Consider the case of the Tea Party inductees into Congress as a result of the 2010 election. Most if not all of them intended to behave in a manner consistent with Tea Party values of limited government, free markets, and fiscal responsibility. However, some have since taken up behavior consistent with the Big Government types that they campaigned against. Plausibly, pressures exerted by the institutional field of the federal government drove some Tea Partiers to modify their behavior, perhaps even unknowingly or under some self-justification. These people became 'typical politicians' once positioned in an institutional field that exudes politics.

An institutional perspective provides one explanation of why individual freedom remains rare in the course of human history despite the fact that liberty is a self-evident inalienable right. Axiomatic urges to get something for nothing encourage isomorphic behavior that crowds out liberty and voluntary cooperation in favor of coercion and control of others.
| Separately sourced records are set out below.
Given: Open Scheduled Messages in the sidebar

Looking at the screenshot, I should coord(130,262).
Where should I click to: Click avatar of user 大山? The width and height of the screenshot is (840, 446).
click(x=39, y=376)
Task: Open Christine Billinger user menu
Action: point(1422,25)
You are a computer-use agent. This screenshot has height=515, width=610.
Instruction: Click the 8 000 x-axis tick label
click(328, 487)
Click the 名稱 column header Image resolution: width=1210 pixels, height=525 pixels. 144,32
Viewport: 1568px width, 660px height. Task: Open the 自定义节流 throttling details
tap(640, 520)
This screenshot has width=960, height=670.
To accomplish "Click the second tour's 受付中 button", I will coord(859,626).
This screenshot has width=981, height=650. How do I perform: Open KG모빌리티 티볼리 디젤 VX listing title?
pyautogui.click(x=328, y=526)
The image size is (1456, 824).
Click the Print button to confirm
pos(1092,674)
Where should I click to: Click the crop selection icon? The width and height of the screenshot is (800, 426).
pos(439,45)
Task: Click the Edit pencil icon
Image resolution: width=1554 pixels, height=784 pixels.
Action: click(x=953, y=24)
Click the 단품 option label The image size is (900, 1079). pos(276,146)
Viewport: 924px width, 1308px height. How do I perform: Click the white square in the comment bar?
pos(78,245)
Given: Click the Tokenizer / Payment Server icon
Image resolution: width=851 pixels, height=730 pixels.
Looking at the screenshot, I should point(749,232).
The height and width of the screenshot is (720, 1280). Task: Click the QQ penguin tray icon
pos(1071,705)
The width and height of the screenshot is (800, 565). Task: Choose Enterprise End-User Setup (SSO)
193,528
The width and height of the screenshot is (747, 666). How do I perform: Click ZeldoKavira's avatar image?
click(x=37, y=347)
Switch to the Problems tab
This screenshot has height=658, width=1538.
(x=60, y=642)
It is not a conspiracy against freedom. It is people employing a similar strategy to satisfy their needs. That strategy is to enslave others.

Reference

DiMaggio, P. & Powell, W. 1983. The iron cage revisited: Institutional isomorphism and collective rationality in institutional fields. American Sociological Review, 48: 147-160.

1 comment:

dgeorge12358 said...

Groupthink is a process of gradualism that seeks to gently merge the followers into a pack with leaders.